Гришу нельзя оставлять одну. Обещая замену, я позвонил Юре. Он сказал, что устроен. Партия с Гришей казалась выгоднее. Юра спросил, стара ли она. Я отвечал: на четыре года младше нас. Юра развелся, и женился. Тем временем без тестя мои дела в кино пошли совсем плохо, и я вернулся в больницу. Удалось устроиться в Подмосковье. Ко мне скоро обратилась Надежда с просьбой подтвердить на суде судьбе некоего ведомого мной пациента. Его обвиняли в растленных действиях с несовершеннолетними. Он готовился к судебно-психиатрической экспертизе. Его перевели в институт Сербского. После экспертизы лечащий врач выписал его, и пациент исчез. Надежда утверждала, что похоронила его. Родственники жертв требовали эксгумации, настаивая, что он сбежал, а вместо него в земле лежит труп то ли купленный в морге, то ли “умерший за деньги” бомж.
29
Я спросил Надежду, зачем ей участвовать в этом деле. Она отвечала, что дело касается покойного мужа. Но твоего мужа убили из-за неразделенного бизнеса, он сожжен. “Иногда муж одновременно и сожжен, и в земле лежит”. Так бывает? У женщин – да. Я поехал в областной суд, где судья спрашивала меня, видел ли я половой член пациента. Я вел его около полугода. Какое это имеет значение? Оказывается, отец одной из растлеваемых девочек вычислил его, пытался отрезать член, но лишь надрезал. Я помнил, что пациент писал в бутылочку через трубку, выведенную из мочевого пузыря. В каком состоянии его член не ведал ни я, ни пользовавшие его медсестры. Это абсолютно соответствовало истине. Врать мне не пришлось. Свидетель, надрезавший насильнику член и отсидевший три года, пытался обвинить меня в пособничестве. Судья отвергла нападки. Меня отпустили, и более на суд не вызывали. Надежда горячо поблагодарила меня за содействие. Я пожал плечами, оставшись в полном недоумении.

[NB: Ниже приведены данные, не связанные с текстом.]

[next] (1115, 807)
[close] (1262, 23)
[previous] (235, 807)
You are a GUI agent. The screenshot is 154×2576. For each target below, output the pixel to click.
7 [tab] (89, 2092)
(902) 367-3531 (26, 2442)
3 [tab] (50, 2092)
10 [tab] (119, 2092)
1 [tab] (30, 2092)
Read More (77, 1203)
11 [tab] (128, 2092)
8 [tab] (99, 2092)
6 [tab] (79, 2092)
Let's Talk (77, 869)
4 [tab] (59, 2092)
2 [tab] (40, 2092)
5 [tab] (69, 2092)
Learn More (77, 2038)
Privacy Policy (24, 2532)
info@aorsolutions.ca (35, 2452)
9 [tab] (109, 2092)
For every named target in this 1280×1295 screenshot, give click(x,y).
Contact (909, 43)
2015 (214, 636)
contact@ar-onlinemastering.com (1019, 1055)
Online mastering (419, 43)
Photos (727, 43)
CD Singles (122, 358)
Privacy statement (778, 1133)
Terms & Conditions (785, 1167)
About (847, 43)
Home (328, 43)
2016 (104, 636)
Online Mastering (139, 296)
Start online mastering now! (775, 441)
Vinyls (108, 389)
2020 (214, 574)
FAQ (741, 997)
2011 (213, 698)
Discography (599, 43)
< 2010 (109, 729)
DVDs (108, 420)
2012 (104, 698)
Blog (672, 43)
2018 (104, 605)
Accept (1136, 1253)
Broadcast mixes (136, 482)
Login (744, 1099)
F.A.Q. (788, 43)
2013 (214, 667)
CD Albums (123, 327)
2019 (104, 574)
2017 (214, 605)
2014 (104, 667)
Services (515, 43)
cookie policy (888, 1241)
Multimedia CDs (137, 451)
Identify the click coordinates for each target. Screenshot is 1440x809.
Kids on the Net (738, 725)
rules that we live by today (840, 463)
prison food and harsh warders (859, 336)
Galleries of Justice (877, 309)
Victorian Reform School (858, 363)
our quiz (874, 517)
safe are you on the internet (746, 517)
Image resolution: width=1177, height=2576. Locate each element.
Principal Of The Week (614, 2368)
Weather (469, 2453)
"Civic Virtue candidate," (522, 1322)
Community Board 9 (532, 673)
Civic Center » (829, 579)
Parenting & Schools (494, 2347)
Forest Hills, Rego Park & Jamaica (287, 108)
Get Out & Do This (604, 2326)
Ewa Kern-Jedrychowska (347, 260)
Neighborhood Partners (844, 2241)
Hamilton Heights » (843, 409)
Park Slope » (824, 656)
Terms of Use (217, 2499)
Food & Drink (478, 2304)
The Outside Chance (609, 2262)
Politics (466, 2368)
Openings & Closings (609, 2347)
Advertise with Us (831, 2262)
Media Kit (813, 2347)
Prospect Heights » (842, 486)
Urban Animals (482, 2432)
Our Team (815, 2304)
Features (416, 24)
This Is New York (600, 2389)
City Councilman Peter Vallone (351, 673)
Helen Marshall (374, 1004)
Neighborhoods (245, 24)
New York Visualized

Мы встретились с ней еще раз, теперь на набережной Москвы-реки. Надежда пришла с головы до пят в черном. Плакала, гладила мне руки и говорила, что собирается уйти в монастырь ортодоксов, поскольку ей “все надоело”. В монастыре она сначала мыла полы в библиотеке, теперь ее взяли послушницей. Вклад в монастырь она уже сделала. О Грише и Юре она говорить отказывалась. Кажется, те нашли половины душ. Я понял смысл тех иконок, что видел на ее кухне. Она верила или пыталась верить. Я полагал ее решение старомодным. Мы попрощались, будто бы навсегда. Мои чувства к Надежде изрядно остыли. Я устал от нее.